(Beginning of Data for analysis)
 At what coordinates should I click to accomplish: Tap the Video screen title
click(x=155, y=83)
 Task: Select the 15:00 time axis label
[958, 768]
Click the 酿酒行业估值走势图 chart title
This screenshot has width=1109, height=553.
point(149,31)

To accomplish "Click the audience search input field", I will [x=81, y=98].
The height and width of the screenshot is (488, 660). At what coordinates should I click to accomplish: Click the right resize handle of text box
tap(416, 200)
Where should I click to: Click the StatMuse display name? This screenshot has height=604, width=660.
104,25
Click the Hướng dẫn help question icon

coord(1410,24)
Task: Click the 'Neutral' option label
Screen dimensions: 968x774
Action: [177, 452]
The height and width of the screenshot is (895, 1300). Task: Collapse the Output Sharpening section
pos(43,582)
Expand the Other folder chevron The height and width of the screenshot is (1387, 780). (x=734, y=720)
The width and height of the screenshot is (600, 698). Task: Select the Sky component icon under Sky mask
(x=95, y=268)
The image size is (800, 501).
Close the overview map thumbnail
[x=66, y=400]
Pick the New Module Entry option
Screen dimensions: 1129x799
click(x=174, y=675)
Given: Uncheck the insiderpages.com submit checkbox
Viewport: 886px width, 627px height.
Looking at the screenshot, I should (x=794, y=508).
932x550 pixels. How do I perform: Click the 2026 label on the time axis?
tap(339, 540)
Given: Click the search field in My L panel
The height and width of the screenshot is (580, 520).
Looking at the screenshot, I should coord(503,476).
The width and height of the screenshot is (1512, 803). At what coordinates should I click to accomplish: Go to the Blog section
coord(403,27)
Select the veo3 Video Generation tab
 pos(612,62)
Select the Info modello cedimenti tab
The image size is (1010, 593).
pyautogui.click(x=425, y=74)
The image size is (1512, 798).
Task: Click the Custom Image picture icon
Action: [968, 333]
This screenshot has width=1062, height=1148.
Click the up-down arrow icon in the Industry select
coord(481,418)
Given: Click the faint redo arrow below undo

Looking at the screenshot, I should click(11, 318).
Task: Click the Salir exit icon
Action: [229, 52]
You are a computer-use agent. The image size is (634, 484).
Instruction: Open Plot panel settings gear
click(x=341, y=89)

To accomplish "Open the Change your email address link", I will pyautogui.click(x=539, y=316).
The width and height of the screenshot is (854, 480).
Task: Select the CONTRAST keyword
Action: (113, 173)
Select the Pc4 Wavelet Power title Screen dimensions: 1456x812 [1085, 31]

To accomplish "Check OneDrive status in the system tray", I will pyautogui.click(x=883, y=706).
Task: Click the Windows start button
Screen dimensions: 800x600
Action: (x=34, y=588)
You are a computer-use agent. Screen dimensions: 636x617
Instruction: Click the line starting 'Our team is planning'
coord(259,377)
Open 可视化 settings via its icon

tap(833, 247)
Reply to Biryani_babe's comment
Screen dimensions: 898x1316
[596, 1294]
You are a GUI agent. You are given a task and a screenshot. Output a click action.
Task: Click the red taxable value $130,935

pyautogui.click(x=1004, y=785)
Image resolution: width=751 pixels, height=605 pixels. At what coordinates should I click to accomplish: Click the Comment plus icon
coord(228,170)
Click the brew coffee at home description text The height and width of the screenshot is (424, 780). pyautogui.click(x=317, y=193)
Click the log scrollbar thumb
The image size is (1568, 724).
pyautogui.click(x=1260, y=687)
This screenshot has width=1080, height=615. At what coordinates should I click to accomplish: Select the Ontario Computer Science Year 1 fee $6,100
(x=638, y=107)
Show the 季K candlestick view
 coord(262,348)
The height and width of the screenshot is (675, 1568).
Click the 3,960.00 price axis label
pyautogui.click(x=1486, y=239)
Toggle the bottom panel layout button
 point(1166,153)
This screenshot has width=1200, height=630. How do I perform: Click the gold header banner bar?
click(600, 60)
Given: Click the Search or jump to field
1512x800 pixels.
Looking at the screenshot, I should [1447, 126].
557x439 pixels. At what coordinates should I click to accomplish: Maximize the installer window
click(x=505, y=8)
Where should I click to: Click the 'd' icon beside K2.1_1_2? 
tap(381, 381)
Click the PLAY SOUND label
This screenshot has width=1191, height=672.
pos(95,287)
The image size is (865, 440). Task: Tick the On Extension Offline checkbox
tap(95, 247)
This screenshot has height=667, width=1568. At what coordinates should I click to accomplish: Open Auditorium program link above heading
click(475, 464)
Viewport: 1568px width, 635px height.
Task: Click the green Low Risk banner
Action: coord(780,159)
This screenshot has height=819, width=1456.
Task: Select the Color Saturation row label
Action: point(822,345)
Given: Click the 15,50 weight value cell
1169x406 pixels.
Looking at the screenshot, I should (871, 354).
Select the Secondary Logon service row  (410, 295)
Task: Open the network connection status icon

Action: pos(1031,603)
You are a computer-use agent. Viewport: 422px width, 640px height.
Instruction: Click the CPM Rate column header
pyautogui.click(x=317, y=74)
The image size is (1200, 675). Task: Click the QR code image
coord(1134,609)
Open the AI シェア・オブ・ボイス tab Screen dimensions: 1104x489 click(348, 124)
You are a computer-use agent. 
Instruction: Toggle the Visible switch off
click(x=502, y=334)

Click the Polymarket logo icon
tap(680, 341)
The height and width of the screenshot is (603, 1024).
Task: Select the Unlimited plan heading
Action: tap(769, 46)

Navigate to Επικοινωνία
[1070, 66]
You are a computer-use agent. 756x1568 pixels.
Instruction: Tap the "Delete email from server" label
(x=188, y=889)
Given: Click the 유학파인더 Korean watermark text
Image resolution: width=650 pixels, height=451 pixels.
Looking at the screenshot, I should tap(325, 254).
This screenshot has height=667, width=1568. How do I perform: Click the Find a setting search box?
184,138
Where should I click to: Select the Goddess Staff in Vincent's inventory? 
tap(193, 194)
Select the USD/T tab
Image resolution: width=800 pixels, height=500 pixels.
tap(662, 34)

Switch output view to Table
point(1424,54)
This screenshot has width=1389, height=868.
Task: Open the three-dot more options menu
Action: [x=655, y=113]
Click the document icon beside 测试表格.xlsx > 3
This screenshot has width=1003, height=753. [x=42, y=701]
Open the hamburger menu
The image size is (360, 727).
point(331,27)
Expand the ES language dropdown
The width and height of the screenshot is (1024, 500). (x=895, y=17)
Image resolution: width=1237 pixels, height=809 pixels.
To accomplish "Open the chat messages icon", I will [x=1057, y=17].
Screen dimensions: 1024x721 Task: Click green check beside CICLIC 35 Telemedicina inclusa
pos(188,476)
(End of Data for analysis)
» What to work on
Read through the entries, then copy every line where the string "agent" is found.

» Task answer
You are a computer-use agent. The image size is (634, 484).
You are a computer-use agent. Screen dimensions: 636x617
You are a GUI agent. You are given a task and a screenshot. Output a click action.
You are a computer-use agent. Viewport: 422px width, 640px height.
You are a computer-use agent. 
You are a computer-use agent. 756x1568 pixels.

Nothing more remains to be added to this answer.